I want to be able to write fragments of indented XML with no namespaces, no XML preambles, and \n
for line endings, using XmlSerializer
for each fragment and using a single XmlWriter
instance for all the fragments. How can I do that?
XmlSerializer.Serialize()
produces indented output when serializing to a generic output Stream, but it uses "\n\r" for line endings and I can't find how to configure that.
I can serialize to an XmlWriter
, which can be configured in detail, but the config only seems to work when you output complete a single document rather than multiple document fragments because XmlSerializer
will throw an exception with ConformanceLevel.Fragment
:
WriteStartDocument cannot be called on writers created with ConformanceLevel.Fragment
And, if as a workaround I call XmlWriter.WriteWhitespace("");
, indentation gets disabled. Specifically, If I create an XmlWriter
like this:
XmlWriter xw = XmlWriter.Create(System.Console.Out, new XmlWriterSettings()
{
ConformanceLevel = ConformanceLevel.Fragment,
NamespaceHandling = NamespaceHandling.Default,
NewLineChars = "\n",
Encoding = new UTF8Encoding(encoderShouldEmitUTF8Identifier: false), // supress BOM
Indent = true,
NewLineHandling = NewLineHandling.Replace,
OmitXmlDeclaration = true,
WriteEndDocumentOnClose = false,
CloseOutput = false,
CheckCharacters = false,
NewLineOnAttributes = false,
});
https://dotnetfiddle.net/qGLIlL
It does allow me to serialize multiple objects without creating a new XmlWriter
for each one. But there's no indentation.

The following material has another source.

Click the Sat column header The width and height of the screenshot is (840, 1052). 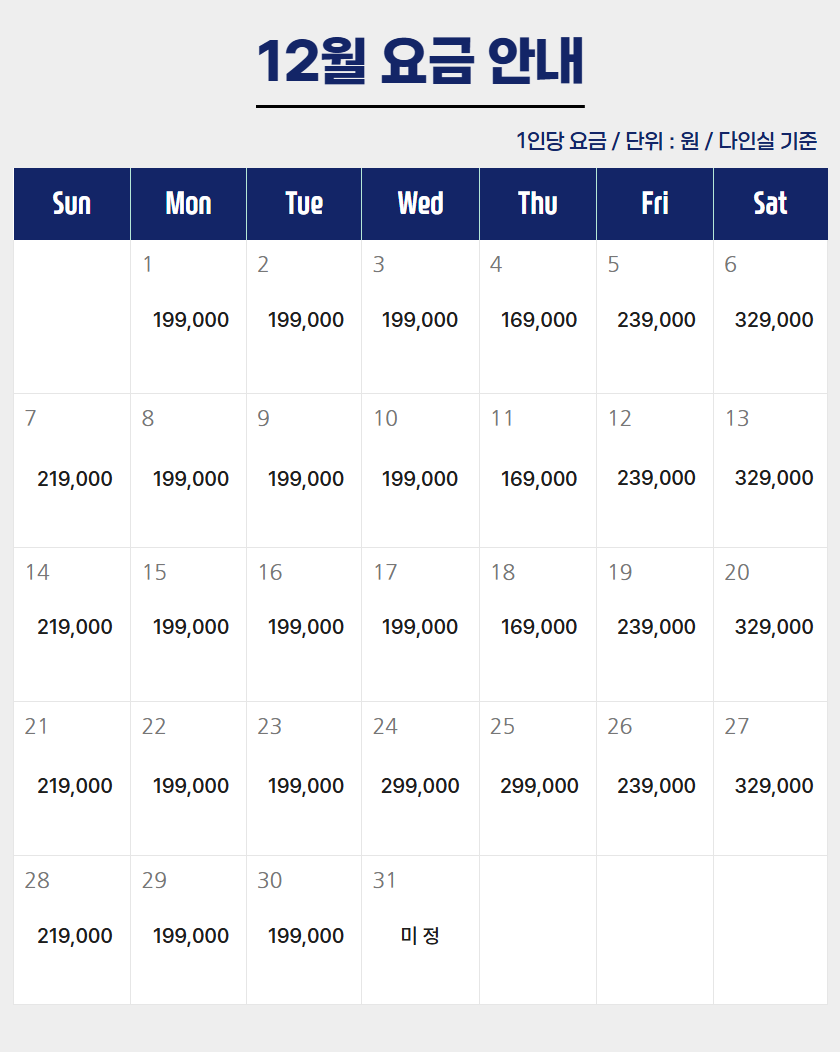pos(770,204)
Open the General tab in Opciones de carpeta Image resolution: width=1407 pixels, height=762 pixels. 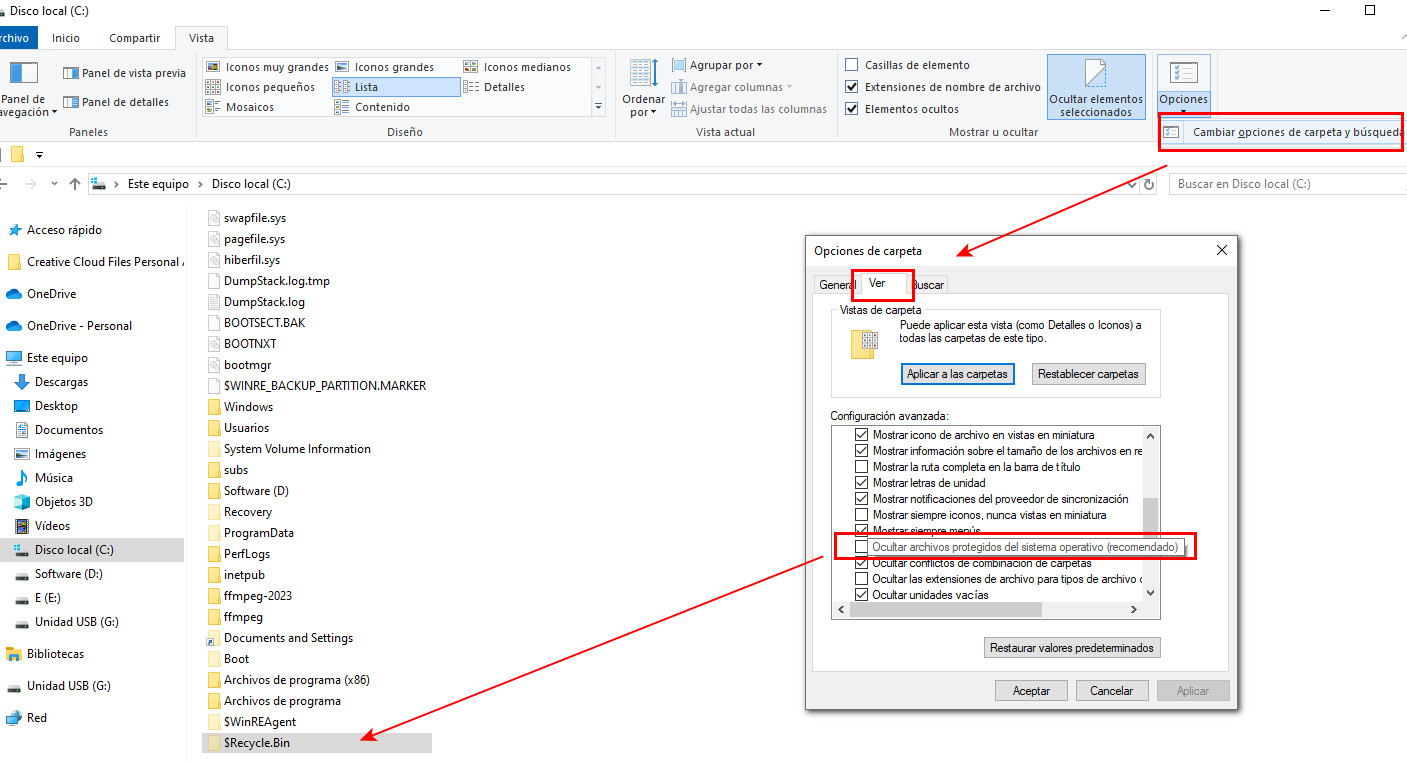[836, 285]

<flyingMonkey name="Koko"><limbs><limb name="leg" /><limb name="arm" /><limb name="tail" /><limb name="wing" /></limbs></flyingMonkey>
<flyingMonkey name="New Name"><limbs><limb name="leg" /><limb name="arm" /><limb name="tail" /><limb name="wing" /></limbs></flyingMonkey>
public class Program {
public static void Main()
{
XmlWriter xw = XmlWriter.Create(System.Console.Out, new XmlWriterSettings()
{
ConformanceLevel = ConformanceLevel.Fragment,
NamespaceHandling = NamespaceHandling.Default,
NewLineChars = "\n",
Encoding = new UTF8Encoding(encoderShouldEmitUTF8Identifier: false), // supress BOM
Indent = true,
NewLineHandling = NewLineHandling.Replace,
OmitXmlDeclaration = true,
WriteEndDocumentOnClose = false,
CloseOutput = false,
CheckCharacters = false,
NewLineOnAttributes = false,
});
var noNamespace = new XmlSerializerNamespaces(new[] { XmlQualifiedName.Empty });
// without this line I get an error:
// "WriteStartDocument cannot be called on writers created with ConformanceLevel.Fragment."
xw.WriteWhitespace("");
FlyingMonkey monkey = FlyingMonkey.Create();
XmlSerializer ser = new XmlSerializer(typeof(FlyingMonkey), defaultNamespace: null);
ser.Serialize(xw, monkey, noNamespace);
xw.WriteWhitespace("\n\n");
monkey.name = "New Name";
ser.Serialize(xw, monkey, noNamespace);
}
}
[System.Xml.Serialization.XmlTypeAttribute(TypeName = "flyingMonkey", Namespace=null)]
public class FlyingMonkey
{
[System.Xml.Serialization.XmlAttributeAttribute()]
public string name;
public Limb[] limbs;
public static FlyingMonkey Create() =>
new FlyingMonkey()
{
name = "Koko",
limbs = new Limb[]
{
new Limb() { name = "leg" }, new Limb() { name = "arm" },
new Limb() { name = "tail" }, new Limb() { name = "wing" },
}
};
}
[System.Xml.Serialization.XmlTypeAttribute(TypeName = "limb", Namespace=null)]
public class Limb
{
[System.Xml.Serialization.XmlAttributeAttribute()]
public string name;
}
XmlWriter xw = XmlWriter.Create(System.Console.Out, new XmlWriterSettings()
{
ConformanceLevel = ConformanceLevel.Auto,
NamespaceHandling = NamespaceHandling.Default,
NewLineChars = "\n",
Encoding = new UTF8Encoding(encoderShouldEmitUTF8Identifier: false), // supress BOM
Indent = true,
NewLineHandling = NewLineHandling.Replace,
OmitXmlDeclaration = true,
WriteEndDocumentOnClose = false,
CloseOutput = false,
CheckCharacters = false,
NewLineOnAttributes = false,
});
var noNamespace = new XmlSerializerNamespaces(new[] { XmlQualifiedName.Empty });
// This is not needed anymore. If I invoke that, it will kill indentation for some reason.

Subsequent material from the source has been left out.